Thin people live in Colorado.
OK, so there are thin people outside Colorado. But there must be something the Centennial State knows: According to data from
the Centers for Disease Control and Prevention, Colorado has the highest percentage of people with a normal weight (meaning
neither overweight nor obese) in the nation.
And why are there fewer fat Coloradans? “My take is that, traditionally, Colorado has attracted people who value outdoor living and health and wellness more,” says James O. Hill, Ph.D., director of the Center for Human Nutrition at the University of Colorado Health Sciences Center, in Denver, who has lived there for 14 years. “People will take off every Friday because they go to the mountains. They’re willing to prioritize health and wellness.”
The state has the country’s largest system of city parks, more than 3 million acres of national parks and forests, 10 major ski resorts, and 400 mountain-biking trails. In addition, 20 percent of Coloradans belong to health clubs―the second-highest percentage in the United States. (Delaware has the highest.) Colorado’s weather also helps. Says Hill: “We have 300-plus days each year when it’s nice to be outside.”
Thin people don’t sit still.
At the Endocrine Research Unit of the Mayo Clinic, in Rochester, Minnesota, a study of 20 self-proclaimed couch potatoes―half
of whom were lean, half mildly obese―revealed that the thin volunteers were more likely to stand, walk, and fidget. The researchers
noted that the obese participants sat, on average, more than two hours longer every day than the lean ones did.
“If the obese subjects took on the activity levels of the lean volunteers, they could burn through about 350 calories more a day without working out,” says endocrinologist James Levine, the lead author of the study. “Over a year, this alone could result in a weight loss of approximately 30 pounds, if calorie intake remained the same.”

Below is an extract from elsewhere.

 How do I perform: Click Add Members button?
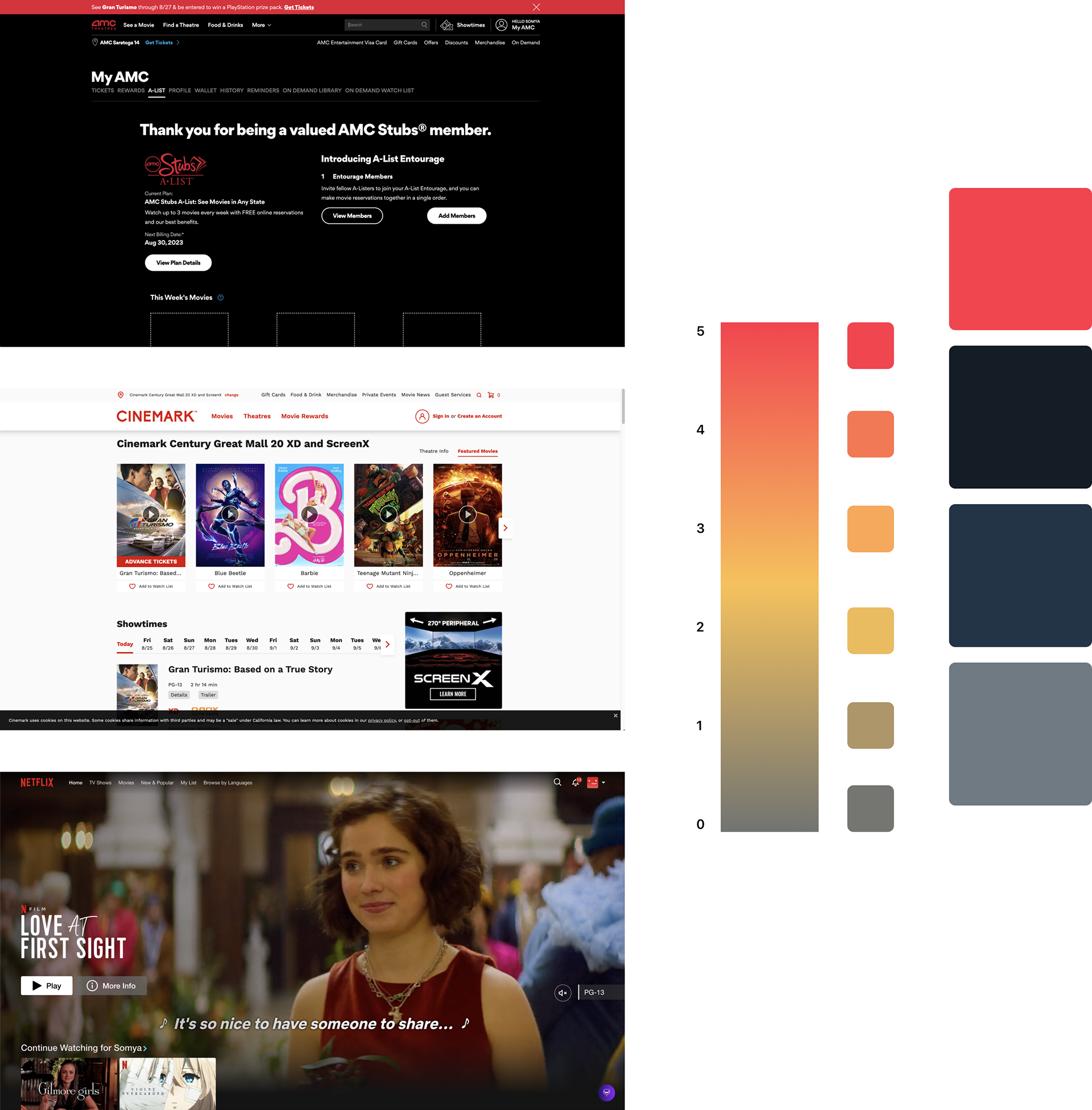coord(457,216)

Simply moving around more, taking walks during the workday, and parking your car at the far end of the parking lot can burn many calories. But regular exercise is important, too. “Ninety percent of people who maintain their weight are exercising in a way that’s the equivalent of walking four miles a day,” says registered dietitian Elizabeth Somer, the author of 10 Habits That Mess Up a Woman’s Diet (McGraw-Hill, $17, amazon.com).
Johnson, for instance, does “some yoga stretching and light weights in the morning.” Then, she says, “I combine a run with walking my son to the bus. I’ll usually get some aerobic exercise every day.”
Regular workouts have another dividend: “Exercise makes you more aware of your body,” psychologist Stephen Gullo says. “You’re less likely to eat the chocolate cake that you know will take hours to burn off on the treadmill.”